# [EXERCISE OBJECTIVE]
Determine how many lines in the entries below contain "agent", and output only that number.

Collected data entries
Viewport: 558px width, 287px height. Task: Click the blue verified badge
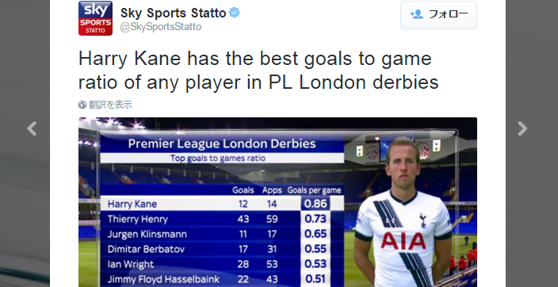[234, 13]
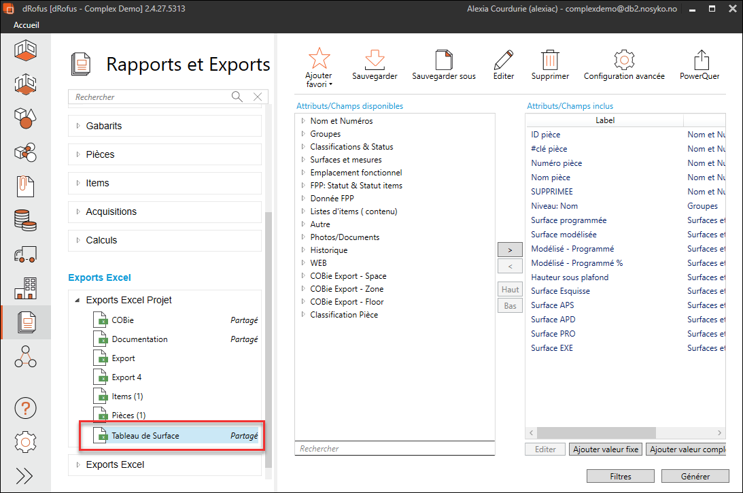Open Configuration avancée gear icon

point(624,59)
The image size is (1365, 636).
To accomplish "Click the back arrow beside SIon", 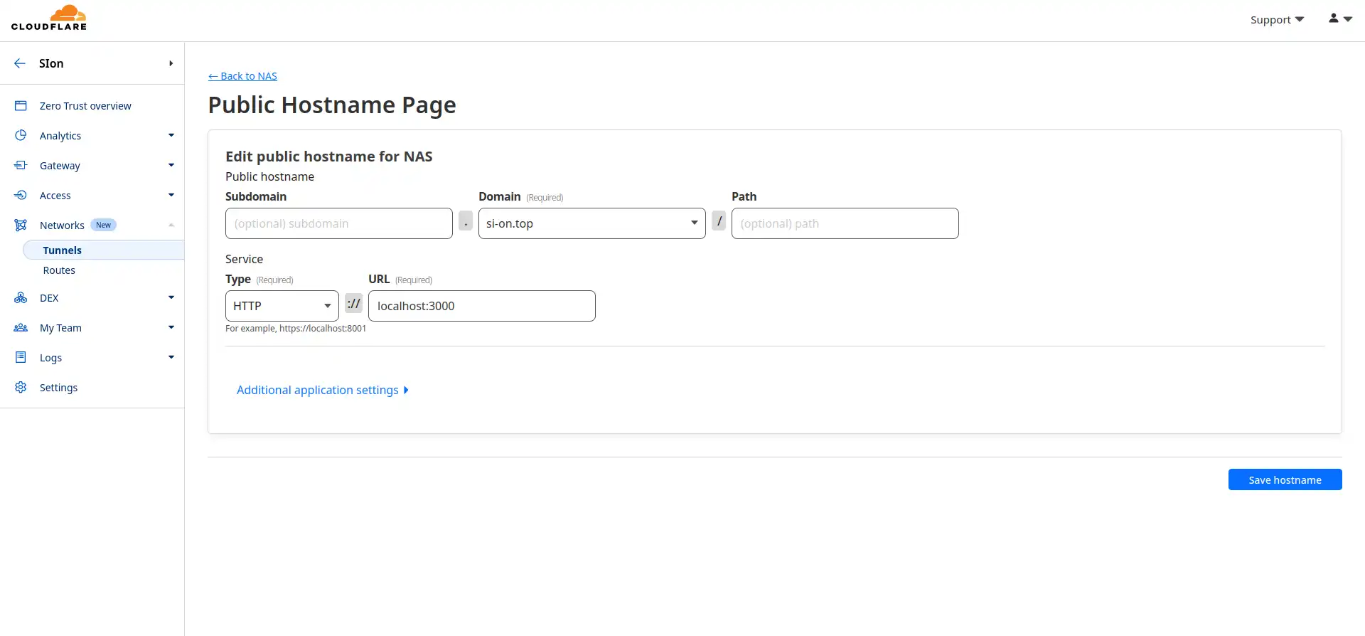I will 20,63.
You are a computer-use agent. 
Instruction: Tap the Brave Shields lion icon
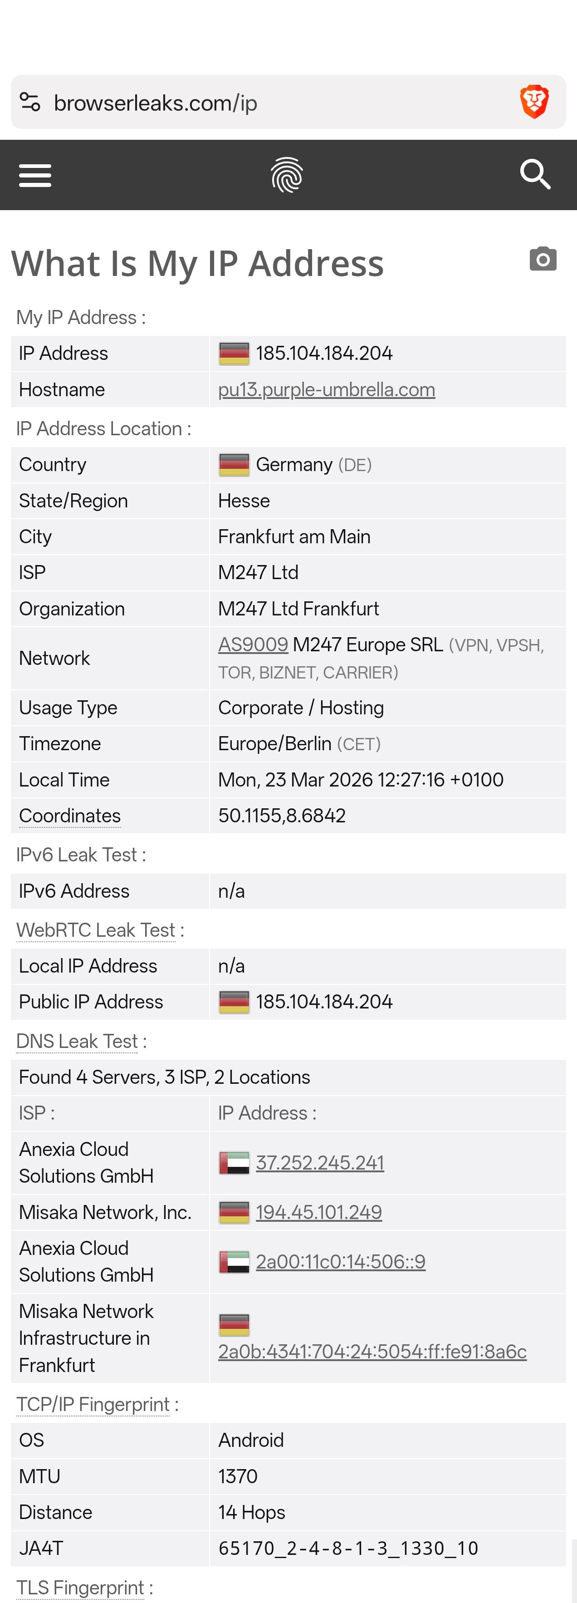pos(533,102)
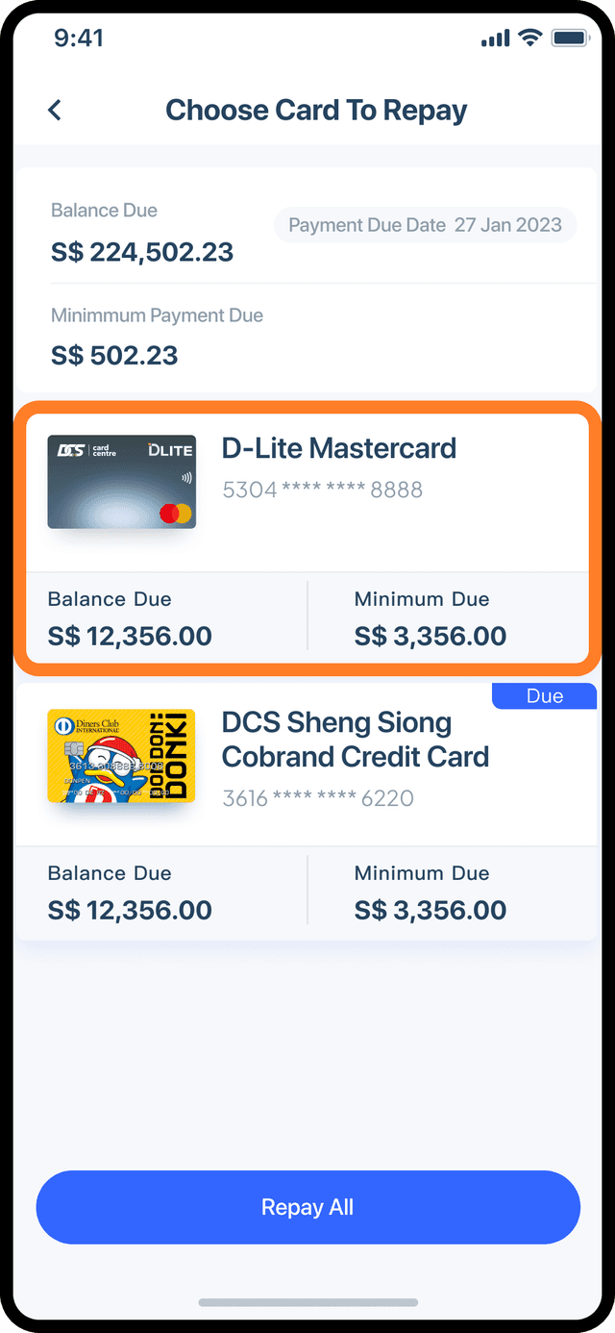Tap total Balance Due S$ 224,502.23
Image resolution: width=615 pixels, height=1333 pixels.
click(x=142, y=252)
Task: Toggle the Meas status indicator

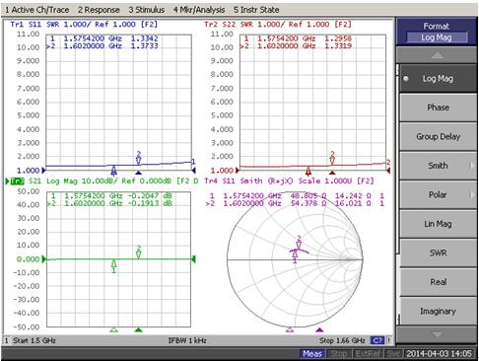Action: [312, 354]
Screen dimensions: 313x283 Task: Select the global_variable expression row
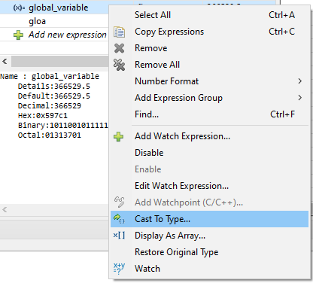point(54,8)
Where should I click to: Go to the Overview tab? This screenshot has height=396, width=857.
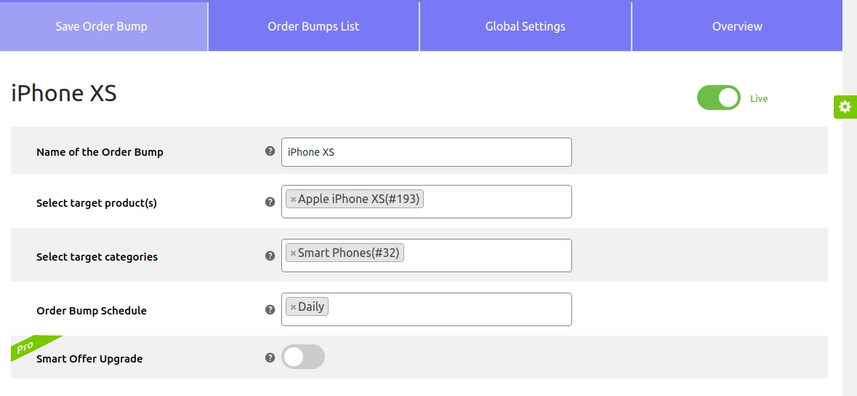[737, 26]
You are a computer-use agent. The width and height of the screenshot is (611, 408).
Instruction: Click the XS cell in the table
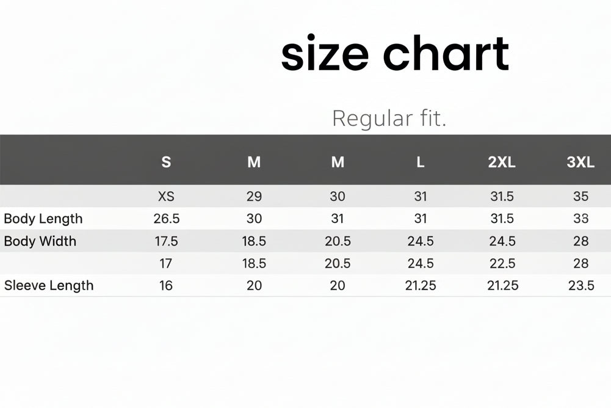coord(166,196)
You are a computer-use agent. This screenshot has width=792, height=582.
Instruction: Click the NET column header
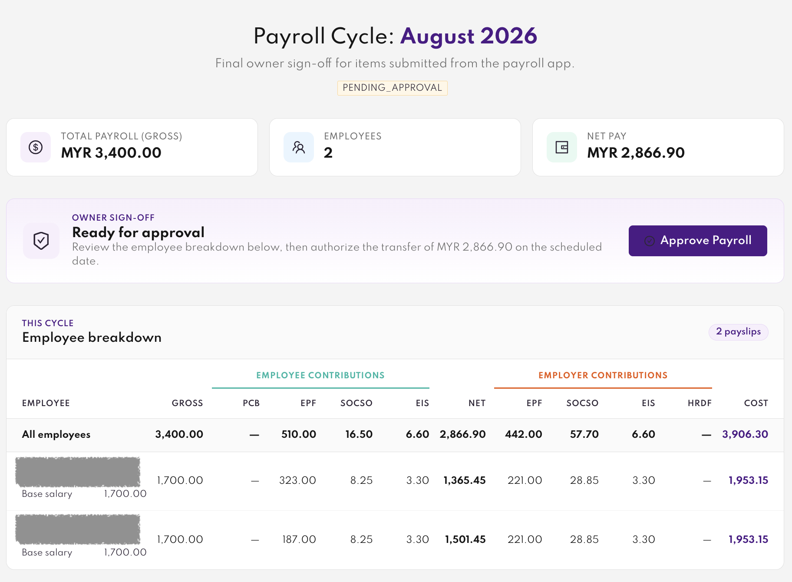tap(477, 403)
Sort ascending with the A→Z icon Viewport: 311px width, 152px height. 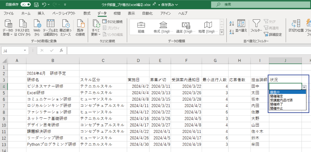click(x=232, y=23)
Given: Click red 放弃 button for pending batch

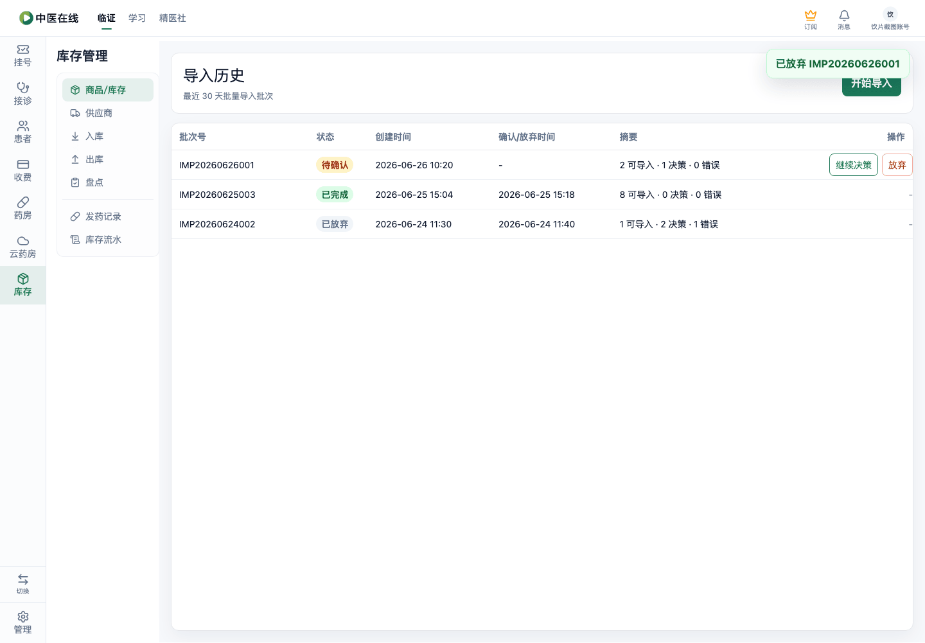Looking at the screenshot, I should point(897,165).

# [RESULT OF THE TASK]
3